■ WHAT YOU NEED TO DO ■
From the entries, copy out every line in which the word "will" is found.

■ GIVEN INFORMATION ■
----

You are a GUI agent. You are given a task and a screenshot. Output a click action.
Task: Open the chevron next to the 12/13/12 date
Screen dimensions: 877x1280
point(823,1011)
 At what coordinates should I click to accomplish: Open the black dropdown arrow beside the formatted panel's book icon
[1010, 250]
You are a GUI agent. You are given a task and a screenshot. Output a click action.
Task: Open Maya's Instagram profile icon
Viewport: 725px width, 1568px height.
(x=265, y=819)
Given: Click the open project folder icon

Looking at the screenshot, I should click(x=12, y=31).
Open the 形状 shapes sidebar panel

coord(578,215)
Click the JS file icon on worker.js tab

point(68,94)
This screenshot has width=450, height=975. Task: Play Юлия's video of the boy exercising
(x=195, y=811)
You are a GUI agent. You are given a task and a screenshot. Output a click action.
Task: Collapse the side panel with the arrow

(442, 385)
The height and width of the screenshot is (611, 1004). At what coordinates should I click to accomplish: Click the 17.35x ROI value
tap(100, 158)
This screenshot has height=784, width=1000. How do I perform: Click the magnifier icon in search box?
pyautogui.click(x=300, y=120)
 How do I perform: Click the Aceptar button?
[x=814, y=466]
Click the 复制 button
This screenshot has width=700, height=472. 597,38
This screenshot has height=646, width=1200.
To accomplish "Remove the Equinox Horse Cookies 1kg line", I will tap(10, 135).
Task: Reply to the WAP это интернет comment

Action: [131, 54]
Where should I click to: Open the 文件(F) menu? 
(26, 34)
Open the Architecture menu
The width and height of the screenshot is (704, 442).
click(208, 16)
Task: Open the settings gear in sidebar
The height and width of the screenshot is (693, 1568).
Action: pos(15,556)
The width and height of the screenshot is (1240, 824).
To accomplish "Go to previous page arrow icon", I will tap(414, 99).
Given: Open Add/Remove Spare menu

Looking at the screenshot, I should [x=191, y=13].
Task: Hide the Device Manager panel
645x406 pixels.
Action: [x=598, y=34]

----

■ COMPLETED EXERCISE ■
To accomplish "Remove the Equinox Horse Cookies 1kg line", I will tap(10, 135).
To accomplish "Go to previous page arrow icon", I will tap(414, 99).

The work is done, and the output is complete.